Além de John, um outro psicólogo que influenciou o comportamentalismo foi Burrhus Frederic Skinner (B.F. Skinner), que acrescentou a ideia de punição e reforço (ideia de que se formos recompensados a agir de uma determinada maneira, estamos mais sujeitos a fazê-lo de novo, o contrário acontece com a punição) à teoria.

Na segunda metade do século XX, surgiu uma visão mais humanista e que ia contra alguns aspetos do Behaviorismo e da psicanálise, ficando conhecida até mesmo como uma das "três forças da psicologia", juntamente com o behaviorismo e a psicanálise. Esta visão foi fundada por vários psicólogos da época, sendo o mais proeminente Carl Rogers.

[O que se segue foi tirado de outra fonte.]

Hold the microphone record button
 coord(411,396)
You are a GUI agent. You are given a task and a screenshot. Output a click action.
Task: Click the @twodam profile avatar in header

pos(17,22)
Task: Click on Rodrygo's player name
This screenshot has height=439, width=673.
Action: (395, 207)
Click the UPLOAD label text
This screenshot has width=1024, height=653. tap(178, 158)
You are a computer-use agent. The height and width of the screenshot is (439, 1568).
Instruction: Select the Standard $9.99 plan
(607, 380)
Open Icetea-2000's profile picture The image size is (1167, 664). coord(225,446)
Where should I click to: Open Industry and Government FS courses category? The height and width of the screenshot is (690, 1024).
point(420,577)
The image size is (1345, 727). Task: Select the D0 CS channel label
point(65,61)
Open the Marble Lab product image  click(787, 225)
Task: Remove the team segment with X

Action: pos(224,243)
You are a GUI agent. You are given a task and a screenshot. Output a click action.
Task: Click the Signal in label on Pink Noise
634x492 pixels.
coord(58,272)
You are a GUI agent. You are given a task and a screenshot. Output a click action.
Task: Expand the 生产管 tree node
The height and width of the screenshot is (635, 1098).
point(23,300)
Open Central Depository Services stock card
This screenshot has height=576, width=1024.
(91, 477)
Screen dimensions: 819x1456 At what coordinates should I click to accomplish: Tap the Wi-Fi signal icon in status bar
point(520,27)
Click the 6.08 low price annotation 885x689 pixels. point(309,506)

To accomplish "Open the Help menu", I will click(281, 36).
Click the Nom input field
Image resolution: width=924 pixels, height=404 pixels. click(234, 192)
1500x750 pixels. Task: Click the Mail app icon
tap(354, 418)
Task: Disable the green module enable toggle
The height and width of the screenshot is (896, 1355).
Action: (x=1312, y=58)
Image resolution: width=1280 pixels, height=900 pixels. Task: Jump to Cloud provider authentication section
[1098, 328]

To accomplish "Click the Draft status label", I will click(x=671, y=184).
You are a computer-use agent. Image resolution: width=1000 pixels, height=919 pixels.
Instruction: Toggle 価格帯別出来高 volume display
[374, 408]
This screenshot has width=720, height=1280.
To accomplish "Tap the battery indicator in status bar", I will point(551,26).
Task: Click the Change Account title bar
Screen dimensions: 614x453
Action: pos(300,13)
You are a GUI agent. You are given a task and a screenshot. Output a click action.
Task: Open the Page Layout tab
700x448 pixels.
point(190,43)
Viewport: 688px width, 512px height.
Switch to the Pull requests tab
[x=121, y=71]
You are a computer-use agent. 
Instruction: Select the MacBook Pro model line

Esta dava um maior ênfase às experiências conscientes e à força do livre-arbítrio, algo que as suas predecessoras rejeitavam. De acordo com a aproximação Humanista, nós temos de considerar que cada pessoa possui livre-arbítrio e que são motivadas para sempre melhorarem, além de também dar ênfase à peculiaridade de cada pessoa.

Para terminar, a teoria mais aceite atualmente é a psicologia cognitiva, que surgiu entre 1950 a 1960. Este ramo da psicologia estuda como os nossos cérebros processam a informação dos processos mentais como a atenção, a memória, o uso da linguagem, criatividade, etc. Basiando-se muito na cognição (maneira de como o cérebro processa as informações sensoriais que vêm dos estímulos do ambiente que estamos e a maneira como também processa o conteúdo que retemos em relação às nossas experiências vividas) e ciência cognitiva (estudo científico da mente ou da inteligência). Basicamente a psicologia cognitiva estuda a fundo como é que as pessoas pensam e processam informação e como esta informação é traduzida no cérebro. O que é muito benéfico para todos nós, por exemplo, quando descobrimos que a atenção é limitada e temporária, podemos oferecer maneiras a pessoas com défices de atenção para melhorarem o seu foco, podemos também, através desta nova psicologia, descobrir os mecanismos por detrás da recordação de memórias no cérebro etc.

Conclusão
A história da psicologia é vasta e começa, não na fundação da disciplina em si, mas sim muito antes, uma vez que podemos interligar as várias áreas da psicologia a conceitos que surgiram há milhares de anos como a alma, o espírito, a cultura, etc.
Atualmente, mesmo tendo em conta que a psicologia cognitiva é a teoria mais aceite hoje em dia, é preciso referir que, em muitos casos, os psicólogos não se regem por apenas uma teoria, pelo contrário, retiram ideias benéficas de cada uma delas. Deste modo criam-se constantes alterações e desenvolvimentos nas teorias já existentes, o que promove o avanço da psicologia e traz a criação de novas teorias mais englobadas e próximas da realidade. Isto tudo culmina no que parece ser um futuro muito brilhante para a psicologia.